If you are concerned about your beans, the key thing to do is to dig up some beans and check them out.  Healthy beans are going to be firm and white.  You can get some green or green/purple/red on the top parts once they are exposed to light.

Healthy soybean seedling

The cotyledons (the 2 halves of the seed) will point downward until the growing stem pulls them out of the ground, then they will flip up and grow on.  Small holes in the cotyledons can be a sign of insect feeding, but unless the growing point (at the end of the cotyledons where they attach to the stems) is affected, the plant will likely survive.  Significant browning (ignore dirt on the root) or a mushy feel to the stem or cotyledons is not a good sign and indicates the seedling likely won’t survive.
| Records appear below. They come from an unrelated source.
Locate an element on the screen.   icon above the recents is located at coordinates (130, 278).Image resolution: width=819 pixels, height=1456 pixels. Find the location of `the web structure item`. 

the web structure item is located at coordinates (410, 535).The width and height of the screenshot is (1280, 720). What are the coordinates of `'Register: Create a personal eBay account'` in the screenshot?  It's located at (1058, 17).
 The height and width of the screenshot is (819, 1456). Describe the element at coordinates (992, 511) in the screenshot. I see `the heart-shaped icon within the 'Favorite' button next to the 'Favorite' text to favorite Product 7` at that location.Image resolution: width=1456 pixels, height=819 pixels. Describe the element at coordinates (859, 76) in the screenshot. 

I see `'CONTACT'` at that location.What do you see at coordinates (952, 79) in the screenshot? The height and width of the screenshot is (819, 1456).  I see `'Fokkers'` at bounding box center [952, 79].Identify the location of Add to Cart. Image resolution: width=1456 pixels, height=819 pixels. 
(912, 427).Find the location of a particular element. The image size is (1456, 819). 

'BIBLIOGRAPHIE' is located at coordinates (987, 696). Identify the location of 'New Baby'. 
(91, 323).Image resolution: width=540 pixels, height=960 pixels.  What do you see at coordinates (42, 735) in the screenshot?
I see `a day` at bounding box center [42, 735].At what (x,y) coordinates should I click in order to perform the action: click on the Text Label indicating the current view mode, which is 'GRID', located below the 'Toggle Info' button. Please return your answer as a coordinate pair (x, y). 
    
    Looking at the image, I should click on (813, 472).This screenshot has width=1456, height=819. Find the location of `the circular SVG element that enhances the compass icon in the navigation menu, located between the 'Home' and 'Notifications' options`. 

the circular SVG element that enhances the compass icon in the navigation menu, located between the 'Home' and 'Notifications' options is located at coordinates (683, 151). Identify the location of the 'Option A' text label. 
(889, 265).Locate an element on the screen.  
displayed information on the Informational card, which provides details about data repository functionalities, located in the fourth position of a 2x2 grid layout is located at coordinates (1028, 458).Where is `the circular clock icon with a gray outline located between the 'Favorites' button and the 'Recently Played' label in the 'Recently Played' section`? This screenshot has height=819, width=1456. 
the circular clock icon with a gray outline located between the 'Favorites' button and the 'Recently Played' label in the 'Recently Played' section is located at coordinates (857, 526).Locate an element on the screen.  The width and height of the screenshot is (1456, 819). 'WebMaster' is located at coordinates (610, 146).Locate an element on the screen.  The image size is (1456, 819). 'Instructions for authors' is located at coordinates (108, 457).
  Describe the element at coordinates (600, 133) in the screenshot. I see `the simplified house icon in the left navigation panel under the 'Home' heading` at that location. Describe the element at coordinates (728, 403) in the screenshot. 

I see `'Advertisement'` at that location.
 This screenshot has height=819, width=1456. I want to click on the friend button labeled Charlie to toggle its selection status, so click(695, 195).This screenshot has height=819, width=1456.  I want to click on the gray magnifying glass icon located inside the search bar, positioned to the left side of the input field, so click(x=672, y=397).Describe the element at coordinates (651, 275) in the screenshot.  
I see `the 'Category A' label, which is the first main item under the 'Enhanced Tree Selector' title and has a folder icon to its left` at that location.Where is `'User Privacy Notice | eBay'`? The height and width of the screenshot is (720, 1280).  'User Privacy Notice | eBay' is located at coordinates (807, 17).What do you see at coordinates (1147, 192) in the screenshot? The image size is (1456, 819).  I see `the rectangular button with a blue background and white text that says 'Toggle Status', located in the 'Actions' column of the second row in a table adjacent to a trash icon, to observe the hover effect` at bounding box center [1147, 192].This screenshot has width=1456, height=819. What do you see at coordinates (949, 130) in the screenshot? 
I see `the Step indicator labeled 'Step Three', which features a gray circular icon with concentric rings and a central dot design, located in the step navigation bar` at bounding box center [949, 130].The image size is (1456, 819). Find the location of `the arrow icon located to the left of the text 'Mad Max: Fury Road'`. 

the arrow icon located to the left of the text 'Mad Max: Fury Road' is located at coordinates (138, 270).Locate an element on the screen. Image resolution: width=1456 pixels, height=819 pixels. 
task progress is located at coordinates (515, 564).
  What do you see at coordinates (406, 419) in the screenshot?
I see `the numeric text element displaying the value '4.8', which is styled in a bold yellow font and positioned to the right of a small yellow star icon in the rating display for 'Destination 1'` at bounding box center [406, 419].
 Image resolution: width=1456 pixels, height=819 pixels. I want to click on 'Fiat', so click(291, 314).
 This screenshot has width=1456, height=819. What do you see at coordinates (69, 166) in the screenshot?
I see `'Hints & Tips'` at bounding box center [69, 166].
Crusting could be a concern in some fields after the rains we’ve had.  Just remember that beans can push through an awful lot (especially in 15” or 30” rows where the plants are closer together and can help each other push out).  If you feel you need to do something about a heavy crust, running an empty no-till drill over the field will probably do more good than a rotary hoe.  If the crust is tough enough to impede the beans, the rotary hoe likely won’t crack it either.  Make sure you check where the beans are at before you try either option though, as beans that are just knuckling through the ground are very susceptible to being snapped off and killed.  There are two common signs that crusting is causing the seedling beans a problem: 1 – if your beans have excessive swelling just below the crook of the seedling (i.e. it is swollen significantly just below the crook compared to the rest of the stem down to the root) this can indicate bean is trying to grow, but being stopped by the crust.  Once the beans have a lot of this swelling they won’t be able to continue growing up.  The 2nd sign is if the beans that are starting to leaf out underground.  This usually follows swelling and at this point the seedling likely won’t survive.

Soybean seedling leafing out underground

So if your bean seedlings are still firm and white, the stems aren’t swelling and you don’t have a severe crust you should be good.  All you can (and should) do is to sit back and wait for the warm (hot) weather to let your beans get growing.